Another good plant for a sunny site is Lychnis coronaria also known as Bridget–in–her-bravery according to the RHS website. If you have a sandy well drained soil in baking sun then this will be an asset to any border. It has grey/silvery soft leaves with magenta pink or white flowers. It does not last long but it will seed happily about your garden.
Lavenders are also a lovely small shrub for a sunny border. If you want the classic lavender scent then go for English Lavender Lavendula angustifolia. With many different varieties of English Lavender to choose from (over 250 apparently) there will be one for a pot or a gravelly soil and baking hot sunny border. Compact varieties like Hidcote or Munstead are better for smaller areas.
In July cut back flowering shrubs such as Lilac, Weigela, Cistus and Philadelphus, just after they finish flowering, if you want to reduce them in size. Cut off dead flowers from Roses, Penstemons, Delphiniums, Centaurea, Nepeta and Lupins and you may well get a second flush of flowers in late summer – always a bonus!
Dead heading annuals in pots will keep them flowering and do remember to keep pots well watered in dry weather. Sow salad seeds of radishes, rocket, lambs lettuce and lettuce for autumn cropping.

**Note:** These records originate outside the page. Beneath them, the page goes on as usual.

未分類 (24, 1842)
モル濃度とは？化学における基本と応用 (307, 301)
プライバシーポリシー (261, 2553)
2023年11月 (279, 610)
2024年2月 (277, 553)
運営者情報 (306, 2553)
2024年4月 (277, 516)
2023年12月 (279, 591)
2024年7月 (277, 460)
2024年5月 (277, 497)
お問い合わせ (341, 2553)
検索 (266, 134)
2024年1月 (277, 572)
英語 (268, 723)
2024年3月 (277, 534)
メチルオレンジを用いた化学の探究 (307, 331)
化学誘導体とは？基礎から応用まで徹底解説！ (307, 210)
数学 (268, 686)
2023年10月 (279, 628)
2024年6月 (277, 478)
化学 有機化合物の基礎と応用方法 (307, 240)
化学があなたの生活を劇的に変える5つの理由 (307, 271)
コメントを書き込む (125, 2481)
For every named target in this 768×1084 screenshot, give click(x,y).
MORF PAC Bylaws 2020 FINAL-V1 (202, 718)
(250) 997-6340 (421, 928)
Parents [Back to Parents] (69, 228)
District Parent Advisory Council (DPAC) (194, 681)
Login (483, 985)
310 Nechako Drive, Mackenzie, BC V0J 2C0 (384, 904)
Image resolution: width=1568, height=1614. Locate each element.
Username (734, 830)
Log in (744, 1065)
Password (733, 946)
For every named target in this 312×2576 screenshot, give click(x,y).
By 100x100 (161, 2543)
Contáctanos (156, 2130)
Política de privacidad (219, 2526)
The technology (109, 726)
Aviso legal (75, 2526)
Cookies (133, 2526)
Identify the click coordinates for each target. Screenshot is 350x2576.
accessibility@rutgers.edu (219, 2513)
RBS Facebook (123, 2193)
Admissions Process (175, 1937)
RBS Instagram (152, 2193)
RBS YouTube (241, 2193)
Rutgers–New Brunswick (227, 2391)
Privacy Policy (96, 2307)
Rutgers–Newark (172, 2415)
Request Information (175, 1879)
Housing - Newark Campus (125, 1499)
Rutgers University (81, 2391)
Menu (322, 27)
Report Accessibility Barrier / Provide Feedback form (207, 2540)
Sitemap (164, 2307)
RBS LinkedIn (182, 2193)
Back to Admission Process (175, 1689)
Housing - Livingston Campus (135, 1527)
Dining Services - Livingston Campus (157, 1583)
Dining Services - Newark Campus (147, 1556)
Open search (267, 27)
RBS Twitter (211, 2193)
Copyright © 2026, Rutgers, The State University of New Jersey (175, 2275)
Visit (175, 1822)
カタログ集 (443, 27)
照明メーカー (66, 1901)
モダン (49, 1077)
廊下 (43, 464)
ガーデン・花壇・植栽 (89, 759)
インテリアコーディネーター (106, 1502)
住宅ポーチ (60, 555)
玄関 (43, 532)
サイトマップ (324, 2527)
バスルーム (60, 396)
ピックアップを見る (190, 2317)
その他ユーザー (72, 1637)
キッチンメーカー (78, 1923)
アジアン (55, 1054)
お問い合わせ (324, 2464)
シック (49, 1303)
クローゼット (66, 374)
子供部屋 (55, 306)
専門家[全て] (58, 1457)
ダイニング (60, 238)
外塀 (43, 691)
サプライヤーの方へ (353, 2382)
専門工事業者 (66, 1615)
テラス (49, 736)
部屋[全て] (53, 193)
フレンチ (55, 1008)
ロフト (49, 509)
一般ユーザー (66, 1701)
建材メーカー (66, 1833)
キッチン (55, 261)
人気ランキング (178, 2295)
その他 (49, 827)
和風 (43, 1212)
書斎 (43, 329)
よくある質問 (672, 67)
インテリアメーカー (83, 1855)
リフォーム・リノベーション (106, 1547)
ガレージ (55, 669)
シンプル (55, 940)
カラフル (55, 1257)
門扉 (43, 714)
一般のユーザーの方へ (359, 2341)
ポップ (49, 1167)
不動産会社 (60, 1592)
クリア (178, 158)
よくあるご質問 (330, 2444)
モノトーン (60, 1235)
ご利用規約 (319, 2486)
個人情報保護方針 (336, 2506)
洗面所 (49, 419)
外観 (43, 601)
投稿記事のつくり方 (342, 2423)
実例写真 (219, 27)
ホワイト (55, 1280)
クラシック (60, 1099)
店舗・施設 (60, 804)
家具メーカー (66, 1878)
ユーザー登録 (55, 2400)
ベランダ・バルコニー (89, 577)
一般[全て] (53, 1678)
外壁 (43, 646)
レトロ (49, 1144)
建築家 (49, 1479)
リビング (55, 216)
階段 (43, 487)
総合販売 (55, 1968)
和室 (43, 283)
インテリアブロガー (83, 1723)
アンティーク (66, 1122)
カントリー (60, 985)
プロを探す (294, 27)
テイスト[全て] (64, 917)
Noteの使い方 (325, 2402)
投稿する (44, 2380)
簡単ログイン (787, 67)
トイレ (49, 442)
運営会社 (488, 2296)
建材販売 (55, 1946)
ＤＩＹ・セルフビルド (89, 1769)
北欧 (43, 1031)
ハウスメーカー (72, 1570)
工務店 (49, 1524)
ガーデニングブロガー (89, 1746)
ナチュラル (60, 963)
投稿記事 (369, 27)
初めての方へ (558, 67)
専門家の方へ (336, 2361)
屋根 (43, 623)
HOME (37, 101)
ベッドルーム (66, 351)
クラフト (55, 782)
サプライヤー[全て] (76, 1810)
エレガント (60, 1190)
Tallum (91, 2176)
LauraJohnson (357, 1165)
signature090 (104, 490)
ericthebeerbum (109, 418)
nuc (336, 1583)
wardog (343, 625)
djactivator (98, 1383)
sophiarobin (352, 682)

If you would like to visit gardens for ideas and a lovely afternoon tea, I suggest you look out for gardens open under the National Gardens Scheme where all proceeds go to charities including Marie Cure Cancer Care and Macmillan Cancer Support. In Chester, on 4th and 5th July, 150 Barrell Well Hill gardens are open. On a series of terraces going down to the River Dee you can see perennials and shrubs for sun, a stream and bog garden. The Rowans at Threapwood near Malpas is open on 11th and 12th July has an Italianate theme. With formal and natural areas including ponds it is a fascinating garden to visit.